It’s impossible to overstate how wonderful our recent visit was.  We arrived at Easter when the museum had only just reopened for the season (which runs from early April to October) and our boys were the first to leap off the boat.

They were given activity sheets to complete, but unlike at most museums these required a high level of interactivity which left them absolutely spellbound.  In order to earn a reward, they had to spring clean a house, take part in a treasure hunt in the toy shop, complete a lesson in calligraphy and play traditional games in the town square.



My boys (like most) can be restless, and they enjoy screen time as much as the next child but they couldn’t get enough of this wonderful experience with its gallons of fresh air, and they took charge – exploring, taking part and relishing the experience (and not just because there were hundreds of little foil-wrapped chocolate eggs dotted around for them to pocket!).  Later in the year watch traditional varieties of fruit being harvested, try snacks and delicacies from the past and watch food being preserved.
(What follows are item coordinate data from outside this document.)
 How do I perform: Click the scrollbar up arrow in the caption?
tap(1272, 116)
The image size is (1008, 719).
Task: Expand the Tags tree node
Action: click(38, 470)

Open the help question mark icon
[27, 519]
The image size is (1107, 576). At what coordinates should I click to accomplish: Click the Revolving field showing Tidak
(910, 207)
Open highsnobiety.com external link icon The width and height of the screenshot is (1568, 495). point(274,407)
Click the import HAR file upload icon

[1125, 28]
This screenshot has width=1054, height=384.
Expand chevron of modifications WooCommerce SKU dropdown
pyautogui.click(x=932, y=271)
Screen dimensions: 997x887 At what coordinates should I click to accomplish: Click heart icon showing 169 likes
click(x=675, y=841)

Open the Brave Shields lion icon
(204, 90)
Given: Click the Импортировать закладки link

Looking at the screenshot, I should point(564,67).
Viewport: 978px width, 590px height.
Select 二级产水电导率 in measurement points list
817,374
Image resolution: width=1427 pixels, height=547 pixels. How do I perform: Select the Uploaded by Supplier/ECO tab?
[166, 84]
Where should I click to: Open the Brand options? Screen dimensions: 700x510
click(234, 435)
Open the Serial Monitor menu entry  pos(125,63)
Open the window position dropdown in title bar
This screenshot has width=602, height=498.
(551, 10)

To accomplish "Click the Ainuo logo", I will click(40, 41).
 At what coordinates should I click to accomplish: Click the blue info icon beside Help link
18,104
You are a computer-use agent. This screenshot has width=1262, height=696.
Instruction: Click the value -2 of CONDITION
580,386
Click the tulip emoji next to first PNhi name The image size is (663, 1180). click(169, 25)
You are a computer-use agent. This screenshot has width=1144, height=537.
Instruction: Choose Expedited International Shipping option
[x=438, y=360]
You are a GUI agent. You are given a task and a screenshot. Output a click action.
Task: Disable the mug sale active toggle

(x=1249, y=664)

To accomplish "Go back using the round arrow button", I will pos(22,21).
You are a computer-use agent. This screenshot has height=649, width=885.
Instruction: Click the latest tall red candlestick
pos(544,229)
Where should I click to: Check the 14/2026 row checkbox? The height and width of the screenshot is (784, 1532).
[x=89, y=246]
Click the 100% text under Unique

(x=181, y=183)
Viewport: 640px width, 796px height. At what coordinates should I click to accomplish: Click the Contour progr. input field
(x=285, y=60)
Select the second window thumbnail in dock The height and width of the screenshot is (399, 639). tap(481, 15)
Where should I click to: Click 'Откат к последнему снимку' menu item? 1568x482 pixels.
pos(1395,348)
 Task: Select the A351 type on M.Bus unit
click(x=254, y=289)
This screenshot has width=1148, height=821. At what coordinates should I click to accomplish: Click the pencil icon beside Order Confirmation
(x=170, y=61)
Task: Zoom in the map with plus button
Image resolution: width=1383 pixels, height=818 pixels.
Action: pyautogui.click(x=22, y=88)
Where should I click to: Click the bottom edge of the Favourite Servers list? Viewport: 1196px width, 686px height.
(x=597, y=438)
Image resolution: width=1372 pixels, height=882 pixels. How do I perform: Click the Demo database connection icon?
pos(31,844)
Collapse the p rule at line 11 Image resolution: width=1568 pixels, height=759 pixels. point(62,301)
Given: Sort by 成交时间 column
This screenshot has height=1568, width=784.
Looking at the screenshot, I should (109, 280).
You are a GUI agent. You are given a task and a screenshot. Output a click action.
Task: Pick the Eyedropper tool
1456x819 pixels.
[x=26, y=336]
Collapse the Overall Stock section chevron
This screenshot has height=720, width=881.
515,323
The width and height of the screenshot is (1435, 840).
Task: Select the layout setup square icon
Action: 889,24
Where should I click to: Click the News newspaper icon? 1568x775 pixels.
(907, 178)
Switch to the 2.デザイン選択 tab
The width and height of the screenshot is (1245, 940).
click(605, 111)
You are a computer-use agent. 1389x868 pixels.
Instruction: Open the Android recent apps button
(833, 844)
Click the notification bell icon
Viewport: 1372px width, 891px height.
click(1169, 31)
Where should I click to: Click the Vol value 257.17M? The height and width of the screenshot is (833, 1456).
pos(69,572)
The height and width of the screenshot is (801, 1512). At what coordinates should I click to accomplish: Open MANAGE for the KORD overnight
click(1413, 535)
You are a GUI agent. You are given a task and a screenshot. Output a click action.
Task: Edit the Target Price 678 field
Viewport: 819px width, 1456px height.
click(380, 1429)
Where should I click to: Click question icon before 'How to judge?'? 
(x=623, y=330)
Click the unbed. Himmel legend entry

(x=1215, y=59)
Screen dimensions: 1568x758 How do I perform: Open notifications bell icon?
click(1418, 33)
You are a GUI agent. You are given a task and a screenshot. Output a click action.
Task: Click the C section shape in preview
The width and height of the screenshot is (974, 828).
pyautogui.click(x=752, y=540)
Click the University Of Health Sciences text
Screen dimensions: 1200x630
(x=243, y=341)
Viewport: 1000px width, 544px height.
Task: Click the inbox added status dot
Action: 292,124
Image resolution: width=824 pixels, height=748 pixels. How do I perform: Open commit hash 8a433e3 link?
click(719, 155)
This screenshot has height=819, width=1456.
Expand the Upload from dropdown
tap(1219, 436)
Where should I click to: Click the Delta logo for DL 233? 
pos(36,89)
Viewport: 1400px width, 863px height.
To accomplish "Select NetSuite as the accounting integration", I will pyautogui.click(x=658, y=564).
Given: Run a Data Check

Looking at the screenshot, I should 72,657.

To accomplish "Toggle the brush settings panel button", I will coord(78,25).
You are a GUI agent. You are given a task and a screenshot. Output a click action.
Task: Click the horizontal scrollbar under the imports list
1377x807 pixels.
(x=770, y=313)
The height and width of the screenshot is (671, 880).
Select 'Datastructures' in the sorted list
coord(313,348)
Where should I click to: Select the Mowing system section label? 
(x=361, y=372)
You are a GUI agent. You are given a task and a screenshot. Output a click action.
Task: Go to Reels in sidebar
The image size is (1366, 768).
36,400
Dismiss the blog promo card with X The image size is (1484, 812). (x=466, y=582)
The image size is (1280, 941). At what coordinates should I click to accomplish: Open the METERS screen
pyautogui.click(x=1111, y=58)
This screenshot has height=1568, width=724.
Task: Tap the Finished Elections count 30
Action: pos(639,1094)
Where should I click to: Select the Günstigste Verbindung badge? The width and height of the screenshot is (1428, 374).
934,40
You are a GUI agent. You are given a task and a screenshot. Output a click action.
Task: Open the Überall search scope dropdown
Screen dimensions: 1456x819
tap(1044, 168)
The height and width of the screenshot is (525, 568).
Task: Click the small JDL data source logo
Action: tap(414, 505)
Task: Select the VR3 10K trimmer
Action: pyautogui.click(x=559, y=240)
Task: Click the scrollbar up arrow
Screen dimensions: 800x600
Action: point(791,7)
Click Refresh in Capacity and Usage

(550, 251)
In fact the only activity they didn’t want to try was dressing up in traditional children’s costumes.  It sounds predictable and touristy (indeed it makes me cringe when you see the shops offering this in Volendam) and yet here, seeing kids run around in traditional clothing is entirely charming and I’m only sorry my two didn’t give me the photo op I would have loved to embarrass them with in future.



That said, it was almost impossible to tear them away from Zuiderzee.  We took a ride on a barge, turned water wheels, painted clogs, posted cards at the post office, visited the sweet shop, tasted smoked sprats, chatted to the locals and investigated every nook and cranny until the sun disappeared and we insisted it really was time to catch the boat back to shore.



Our boys LOVED it.  And we loved it even more.  There is something so charming and authentic about the Zuiderzeemuseum it’s hard to describe.  We hadn’t been for years, and never with the kids, but standing in the sunshine in this rural Dutch idyll we both said how utterly perfect it felt in every way and how we couldn’t believe it had taken us so long to return.





If you’re looking for a day out, head here.  Museums don’t get better than this.